Three scientists have won the 2013 Shaw Prize in Life Science and Medicine.
Brandeis University’s Jeffrey C. Hall, Ph.D., and Michael Rosbash, Ph.D., and the Rockefeller University’s Michael W. Young, Ph.D., this week are lauded for their work unearthing the molecular mechanisms underlying circadian rhythms.
The three will share the $1 million honorarium to be given with the prize, which is awarded annually to those “who have achieved significant breakthroughs in academic and scientific research or applications and whose work has resulted in a positive and profound impact on mankind,” according to the Shaw Prize Foundation.
Beyond the Shaw honor, Dr.
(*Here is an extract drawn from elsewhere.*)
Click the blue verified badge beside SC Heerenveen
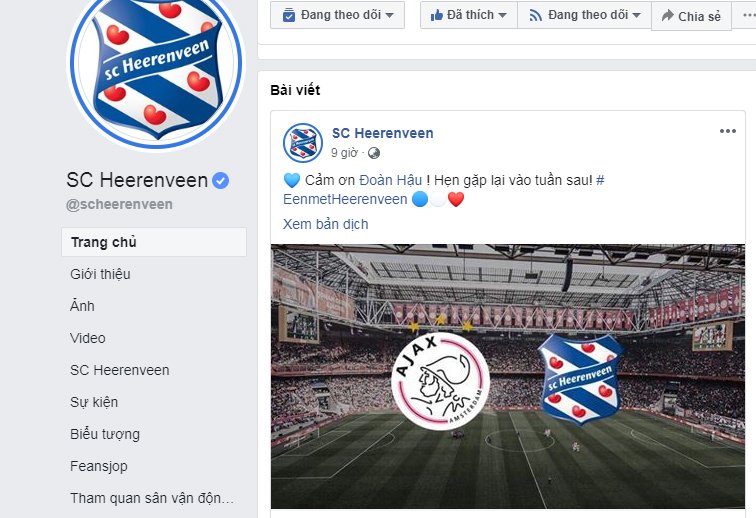Viewport: 756px width, 518px height. tap(220, 181)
Young has also been recognized for his circadian rhythm work with the 2012 Massry Prize, the 2012 Canada Gairdner International Award, and Columbia University’s Louisa Gross Horwitz Prize in 2011.
“It is exceptionally gratifying to see Mike’s research receive this latest recognition,” Marc Tessier-Lavigne, Rockefeller’s president, said in a statement. “The discoveries he and his colleagues have made about circadian rhythms have contributed greatly to our understanding of how the human body works, and is an example of how basic research in science can be translated to new insights in physiology and human health.”
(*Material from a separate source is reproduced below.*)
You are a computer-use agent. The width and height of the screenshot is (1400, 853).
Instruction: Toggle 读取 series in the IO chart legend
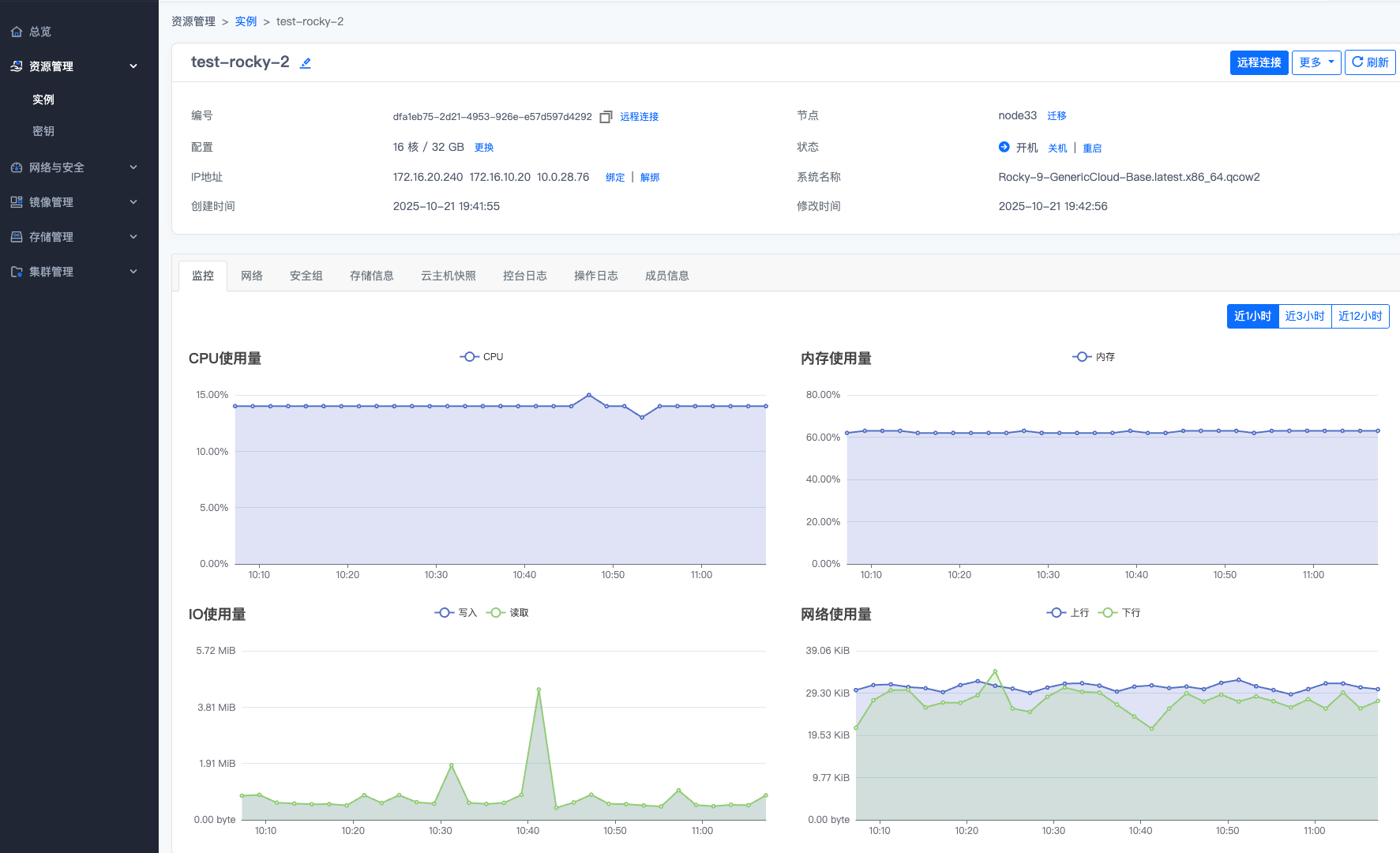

A Brandeis statement added: “Rosbash and Hall spent more than three decades at Brandeis collaboratively researching circadian rhythms, the biological clock which governs functions such as sleep and wakefulness, metabolism, and hormone levels in organisms as simple as fruit flies and as complex as humans.”
The three scientists will receive the prize during a ceremony to be held in Hong Kong in September.